AIM OF THE TASK
Somewhere below is a line with "Click the home icon in toolbar" and, later, a line with "Screen dimensions: 1018x755"; repeat those two lines and all the lines between them, exactly as they are.

THE INPUT section start

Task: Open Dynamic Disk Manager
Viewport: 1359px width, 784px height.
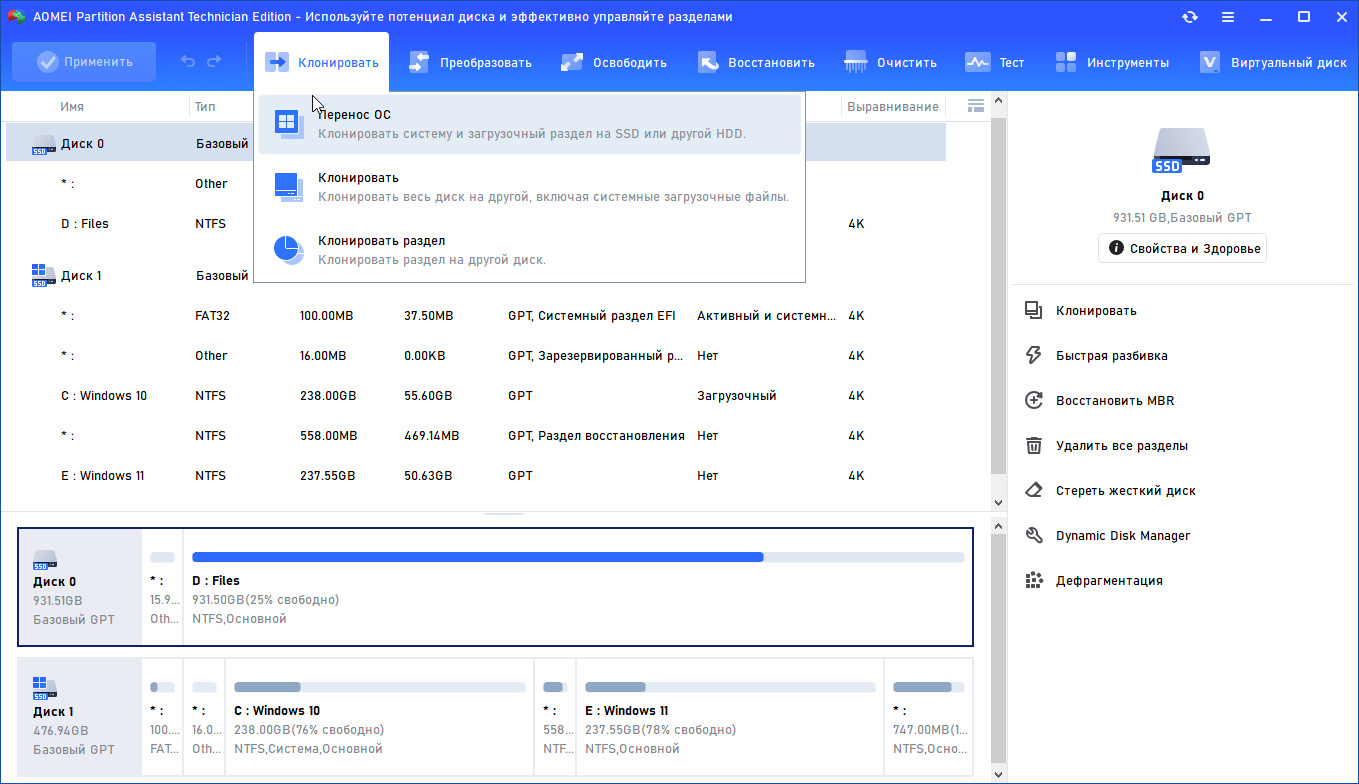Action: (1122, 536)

THE INPUT section end
THE INPUT section start

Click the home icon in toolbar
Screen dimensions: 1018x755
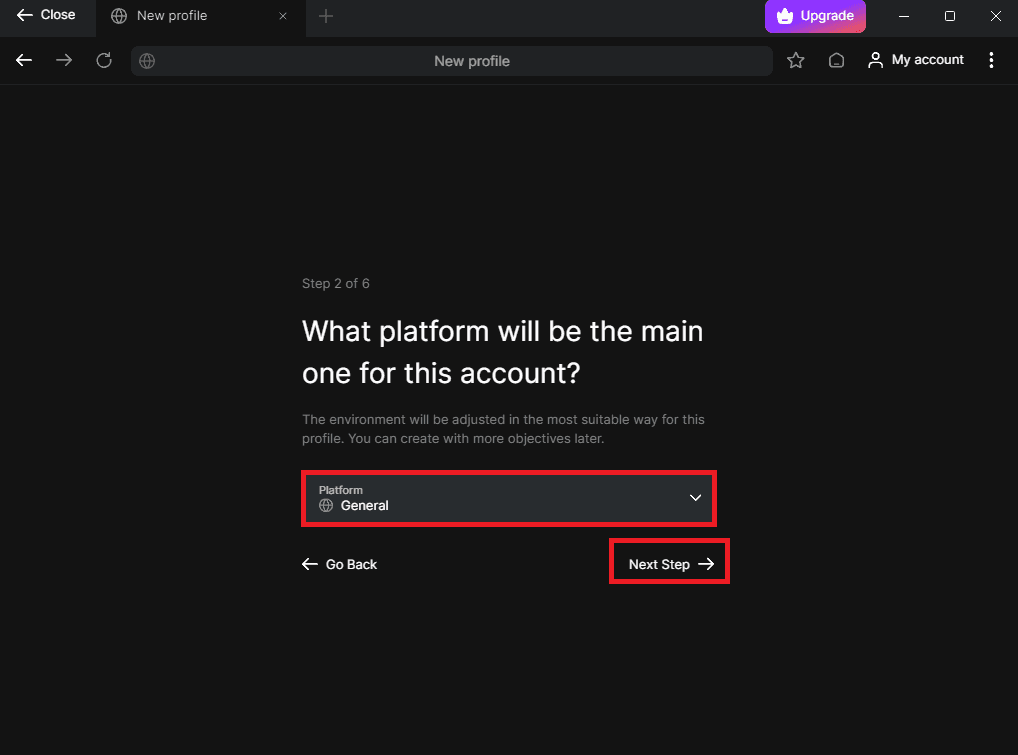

THE INPUT section end
THE INPUT section start

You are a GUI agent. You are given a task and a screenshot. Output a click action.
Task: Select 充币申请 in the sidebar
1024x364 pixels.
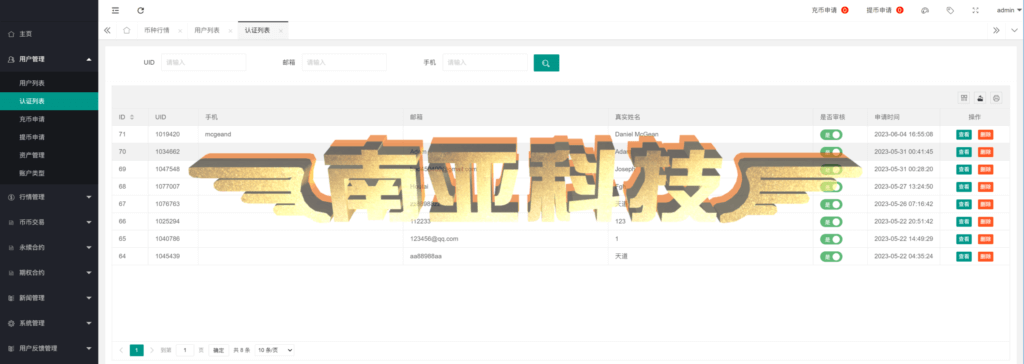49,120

THE INPUT section end

RESULT OF THE TASK
Click the home icon in toolbar
Screen dimensions: 1018x755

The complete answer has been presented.